I may yet drive my daughter over the edge. She's quite a competent school teacher, and has little tolerance for foolishness. She was even serious as a baby, deep in thought at all times.
The day started off with one of those circular arguments between my daughter and me that only happens in families who are committed to loving each other even when they aren't feeling much affection for each other. When my grandaughter arrived by boat, we switched over to taking walks and board games.
All my life I waited to be a granny so that I could share my most foolish side with a bunch of giggling grandkids. I can only do this on my own turf because at the homes of others, I get the children in trouble with their parents. But in my house, it's my rules, so we have a grand old time grinning and goofing off.
S has always attempted to adjust the rules of all our games as we play them because she bores easily and loves to yank my chain. I insist that we follow the rules to make it fair to everyone involved. We played Rummikub and then taught ourselves a game, UpWords, with which none of us is familiar. By the end of the game, S had gotten so silly that I was threatening to hang her by a bungee cord from the second story balcony, and dip her into the pool below.

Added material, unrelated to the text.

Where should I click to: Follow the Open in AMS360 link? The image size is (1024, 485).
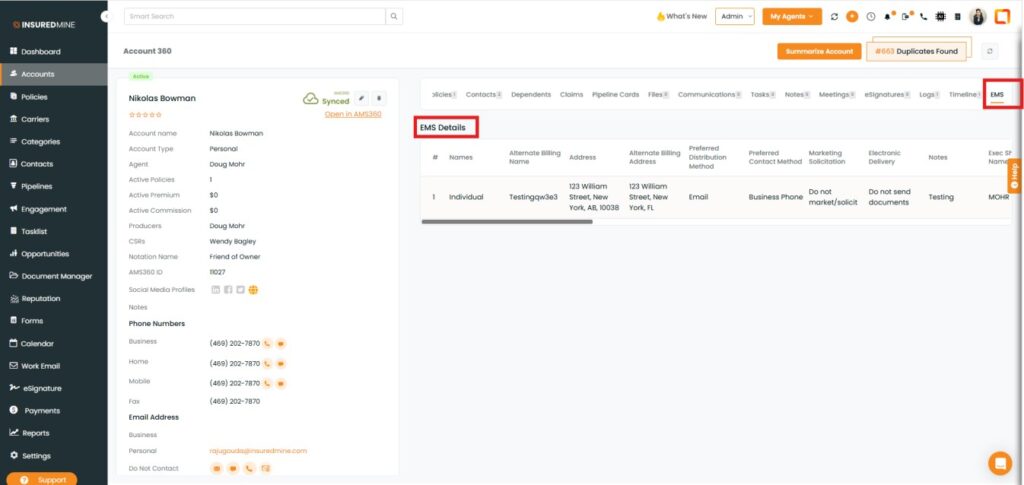[353, 114]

R and her daughter then went in search of the wonderful concoction that we call Sno Balls which are a cross between a slushy and the sno cones seen at school fairs. Here, in South Louisiana, they are an art form. The best sno ball stands shave the ice just like wet snow, pack it down as if they were building a snowball fort, and slather the "sno" with any number of secret recipe sweet sauces that one requests. R and S came back with pina colada for R, root beer for S, and black cherry for me and Richard. We waxed poetic and reminisced about the sno balls and sno ball stands of previous summers at the lake.

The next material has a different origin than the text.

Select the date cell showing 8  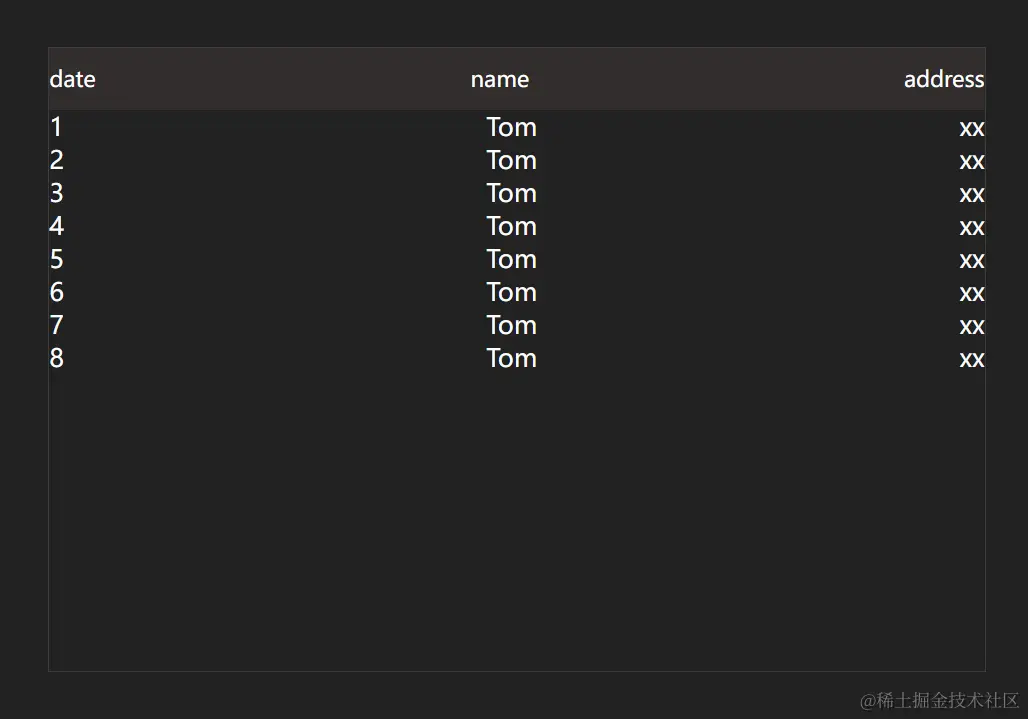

While my daughter started fixing supper for her invalid mom, our granddaughter, S, decided that we need to come up with a focus for all my free time in my old age. When I inquired as to what skills she thinks I possess that I should pursue, she said that I'm good at talking. To prove her point, she used the video recorder that she had figured out for me and asked me to give impassioned speeches on any topics that came into my head. By the time her mama made her stop the camera, she was almost in stitches with giggling, and I probably busted a few of mine.